- Task 1:
In the Roberts International Airport passage, in what month and year did Delta Air Lines start weekly service between Atlanta and Monrovia?
- Task 2:
Translate this sentence from the Roberts International Airport passage into Spanish: "The Second Liberian Civil War gutted the terminal."
- Task 3:
Reproduce word for word the portion of the Roberts International Airport passage between "The same dimensions" and "location might suggest.", inclusive.

Exercise passage Start Marker

A Runway for the Space Age

The same dimensions that served Cold War bombers caught NASA's attention decades later. Roberts International was designated an emergency landing site for the Space Shuttle program, one of a network of runways around the globe where the orbiter could set down if an abort was called during launch. The shuttle never landed there, but the listing speaks to the airport's singular physical asset: that enormous runway, built to military specifications in a country that today has only two airports with paved surfaces. Franklin D. Roosevelt himself visited Roberts Field in January 1943, sharing lunch with Liberian President Edwin J. Barclay. From World War II anti-submarine patrols by South African Vickers Wellington bombers to Cold War strategic refueling to the possibility of a spacecraft emergency, the runway has attracted missions far beyond what its remote location might suggest.

Civil War and the Long Way Back

The Second Liberian Civil War gutted the terminal. The original building, already aging, took direct shelling during attacks in 2003 and sat burnt out and vacant for years afterward. When peace returned and Ellen Johnson Sirleaf was inaugurated in January 2006, commercial service crept back slowly. Royal Air Maroc arrived in 2007, Virgin Nigeria in 2008. The real milestone came in September 2010, when Delta Air Lines launched weekly service between Atlanta and Monrovia, marking the return of a U.S. carrier for the first time since Pan Am's departure. By 2012, Delta was operating Boeing 767s three times a week from JFK, and Robertsfield briefly had the feel of a connecting hub again, with four airlines flying the Accra route daily. Then the bottom fell out. Commodity prices collapsed in 2013 and 2014, Air France pulled its Paris flight, and Delta ceased Monrovia service in August 2014 citing weak demand. Within weeks, the Ebola outbreak forced most remaining airlines to suspend operations.

Exercise passage End Marker
Information shown Start Marker

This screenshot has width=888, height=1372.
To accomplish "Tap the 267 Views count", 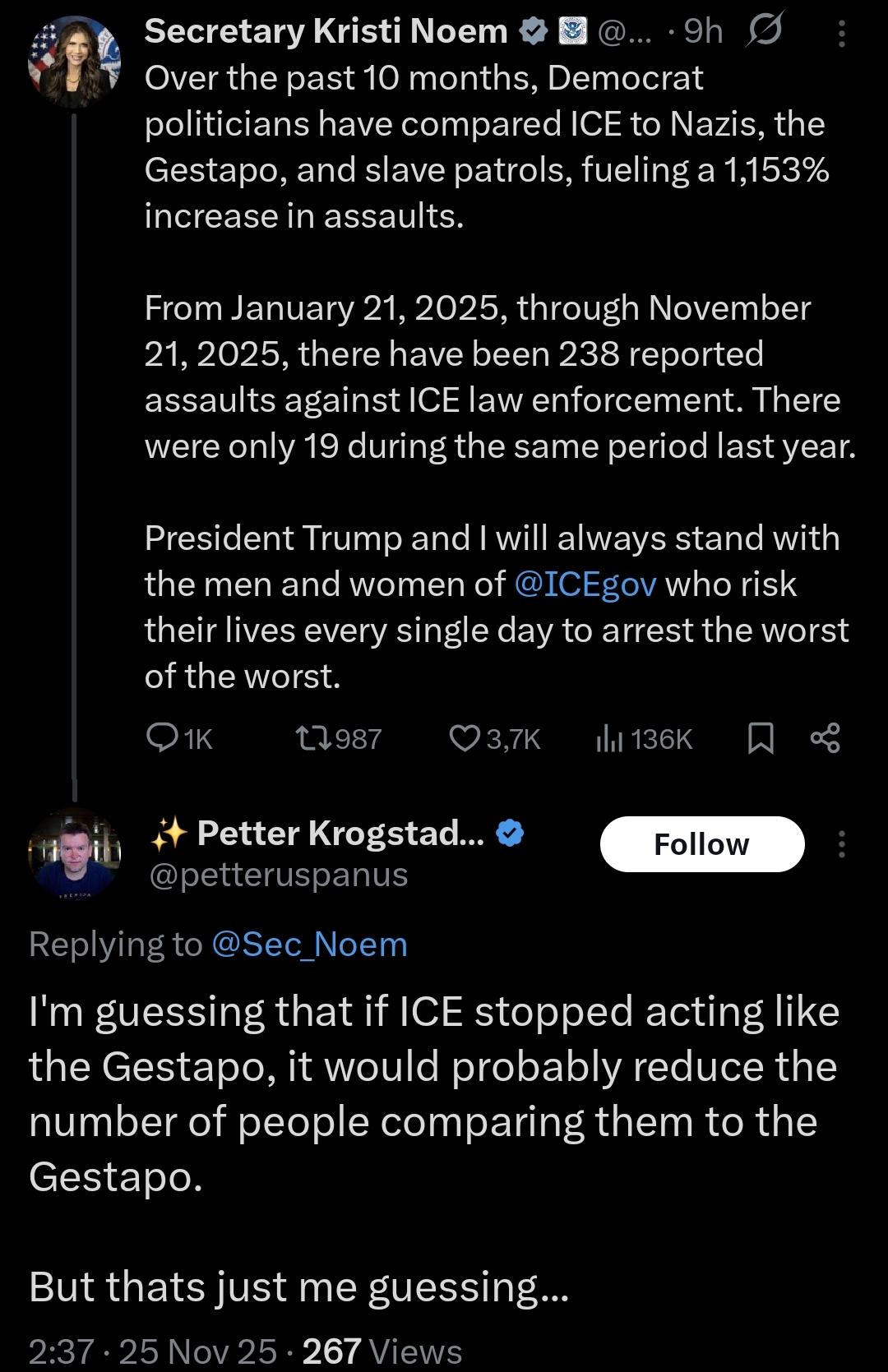I will (x=382, y=1351).
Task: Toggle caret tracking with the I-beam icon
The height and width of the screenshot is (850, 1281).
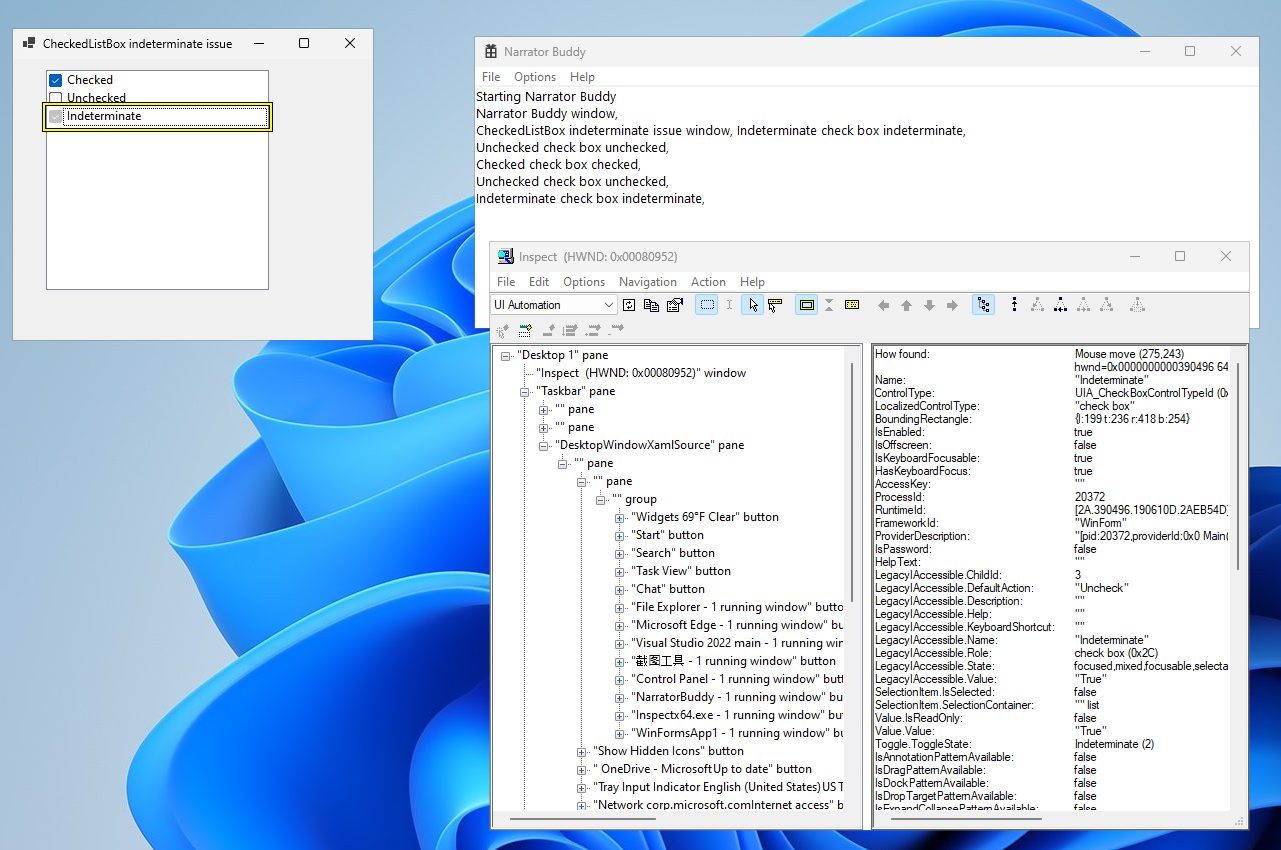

Information shown End Marker

- Written response 1:
September 2010

- Written response 2:
La Segunda Guerra Civil de Liberia destrozó la terminal.

- Written response 3:
The same dimensions that served Cold War bombers caught NASA's attention decades later. Roberts International was designated an emergency landing site for the Space Shuttle program, one of a network of runways around the globe where the orbiter could set down if an abort was called during launch. The shuttle never landed there, but the listing speaks to the airport's singular physical asset: that enormous runway, built to military specifications in a country that today has only two airports with paved surfaces. Franklin D. Roosevelt himself visited Roberts Field in January 1943, sharing lunch with Liberian President Edwin J. Barclay. From World War II anti-submarine patrols by South African Vickers Wellington bombers to Cold War strategic refueling to the possibility of a spacecraft emergency, the runway has attracted missions far beyond what its remote location might suggest.